Nigeria's new army chief drove to the frontline of the war on Boko Haram and narrowly missed an ambush that killed one soldier and wounded two.

The ambushed advance team nonetheless gunned down five insurgents and arrested five on Friday's drive down the most dangerous stretch of road in Nigeria, from Maiduguri, the northeastern city where Nigeria's Islamic uprising was born, northeast to Ngala, on the Cameroon border.

The 140-kilometer (90-mile) ride took four hours with stops, including for soldiers to check for land mines.

An AP reporter in the 20-vehicle convoy drove past burned-out vehicles littering the road until recently controlled by the Islamic extremists. Weeds have overtaken villages once thriving with farmers and cattle herders.

Army chief Lt. Gen. Tukur Buratai stopped at Mafa to tell troops of the 112 Battalion to "keep on with the good job" of forcing out the insurgents and urging them on because "there is more work to be done."

A few kilometers down the road, soldiers with binoculars spotted insurgents hiding in a herd of cattle. Buratai called the convoy to a halt and soldiers arrested the militants, who said they had helped ambush the advance team.

Buratai ordered the body of the dead soldier and his two wounded comrades be conveyed to the nearest hospital.

Nigeria's military has said it has been plagued by leaked information from Boko Haram sympathizers in its ranks.
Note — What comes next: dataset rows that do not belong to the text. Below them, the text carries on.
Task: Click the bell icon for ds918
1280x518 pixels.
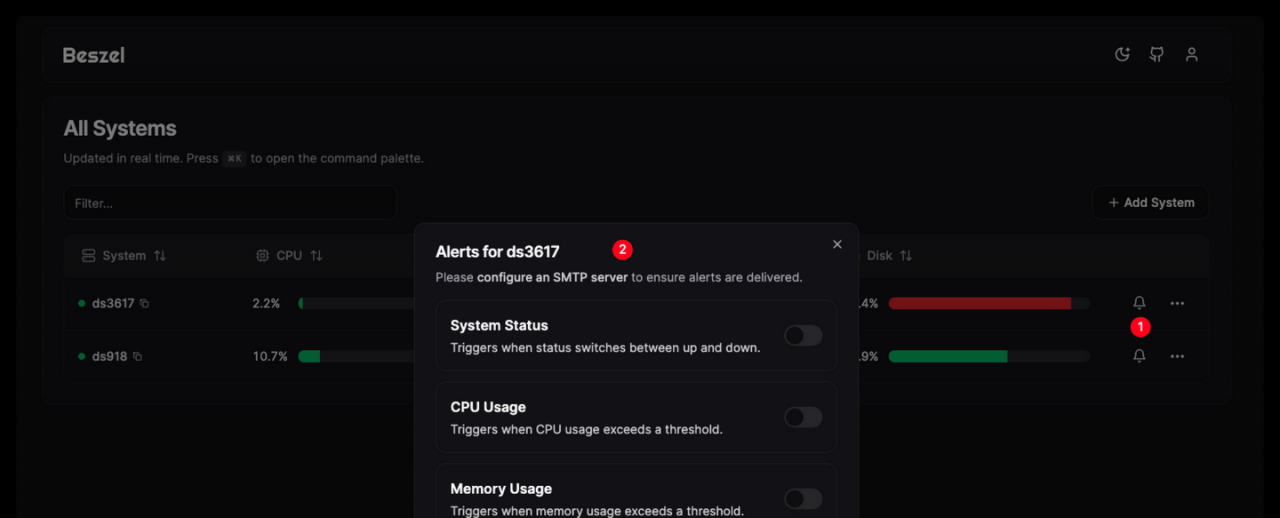Action: pos(1139,356)
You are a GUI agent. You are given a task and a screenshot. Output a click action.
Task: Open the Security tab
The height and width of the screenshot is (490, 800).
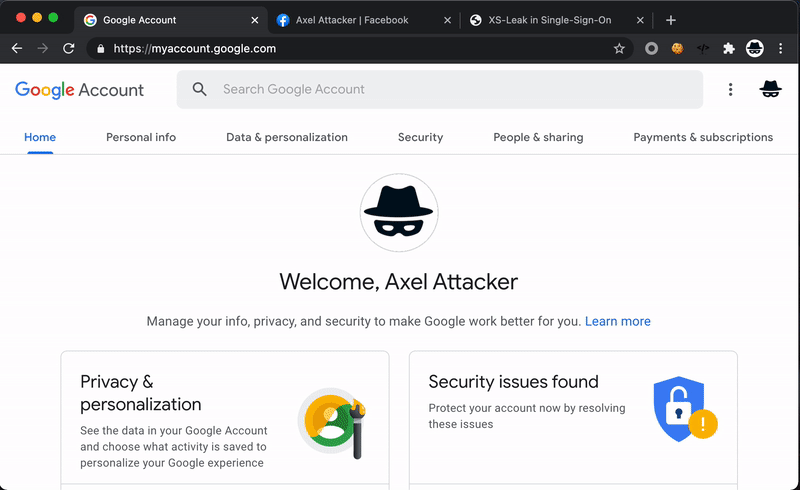(x=420, y=137)
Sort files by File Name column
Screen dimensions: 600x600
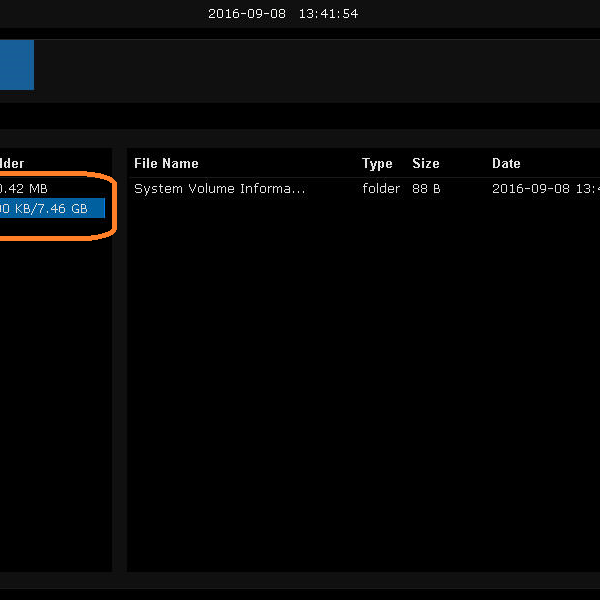coord(166,163)
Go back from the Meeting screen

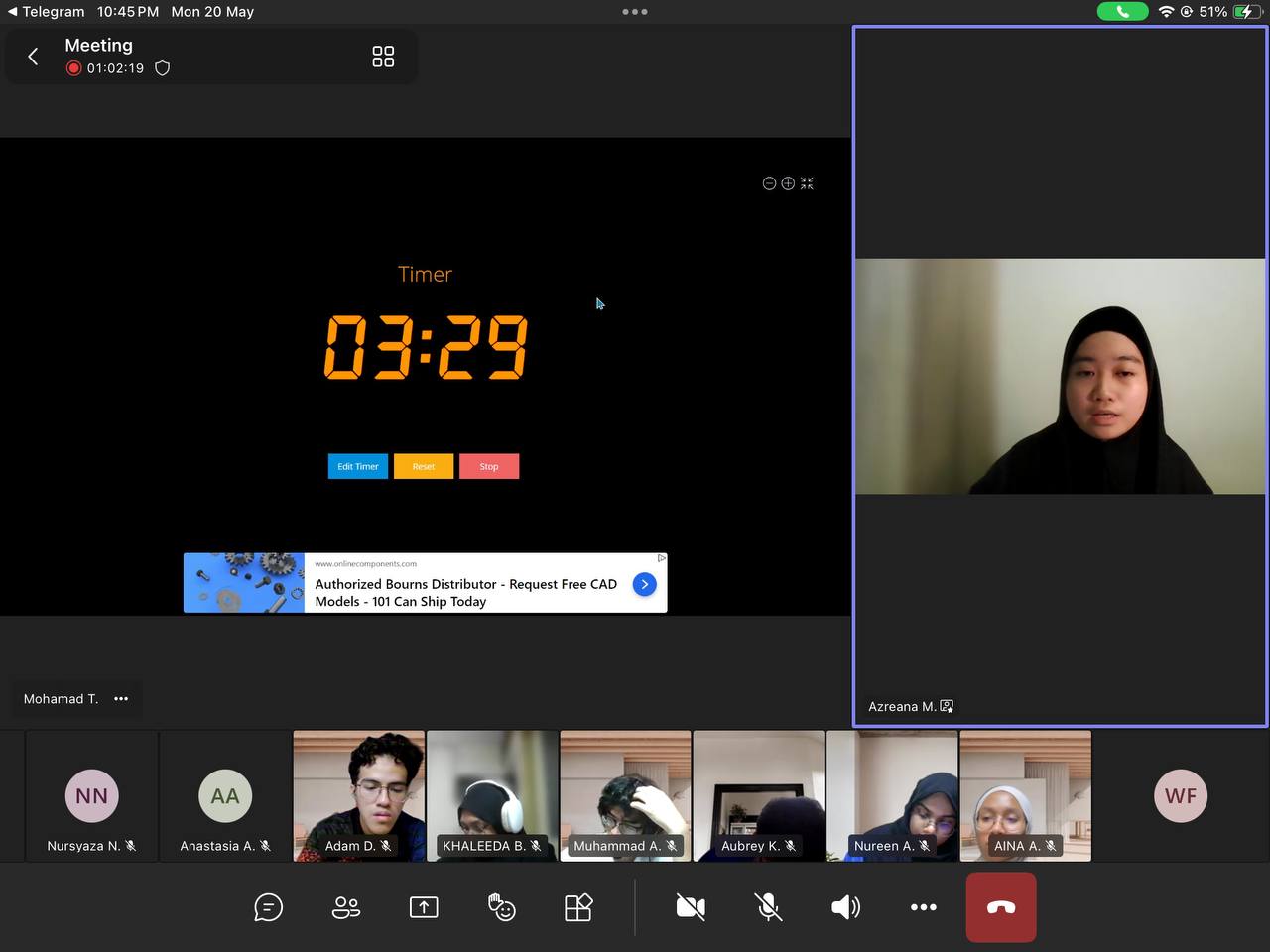pos(33,57)
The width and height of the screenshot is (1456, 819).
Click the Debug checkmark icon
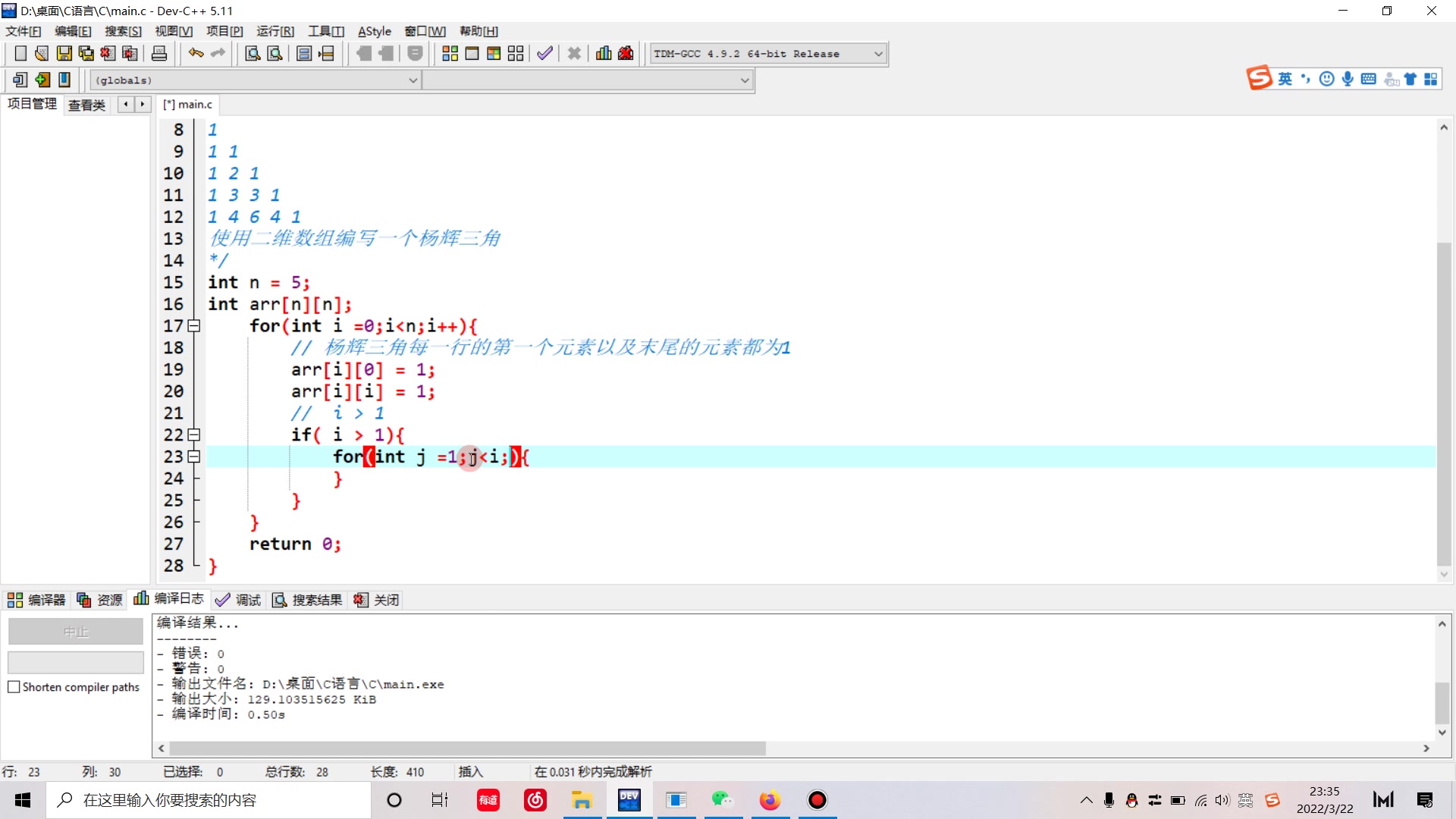click(544, 53)
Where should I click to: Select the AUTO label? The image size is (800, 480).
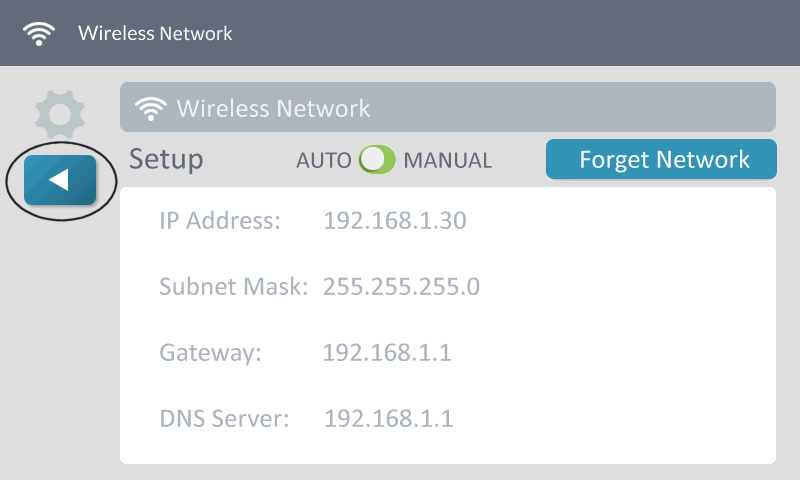324,160
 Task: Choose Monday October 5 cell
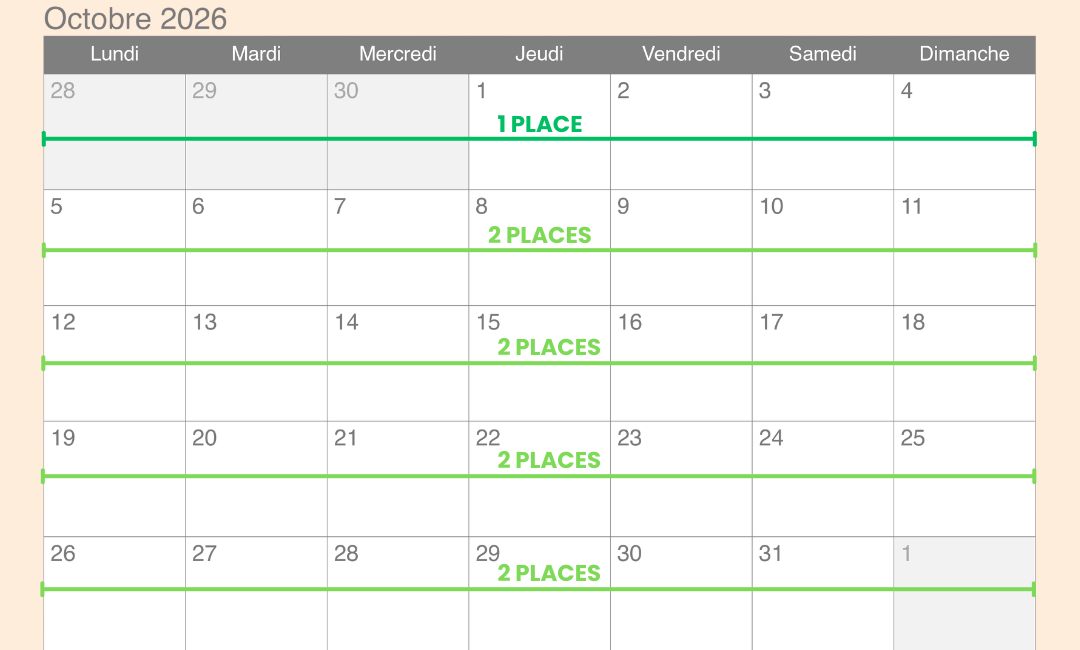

Corruption has robbed soldiers of pay and equipment, a problem the country's new president, Muhammadu Buhari, has promised to remedy.

Buhari was elected in March on a promise to crush the 6-year-old uprising that has killed 20,000 people and spilled across Nigeria's borders.

Buratai's trip was an example of the new regimen. He stopped to chat with 4,000 refugees camped in Dikwa town. They cheered him for bringing soldiers to save them after the extremists killed five of them on Thursday night.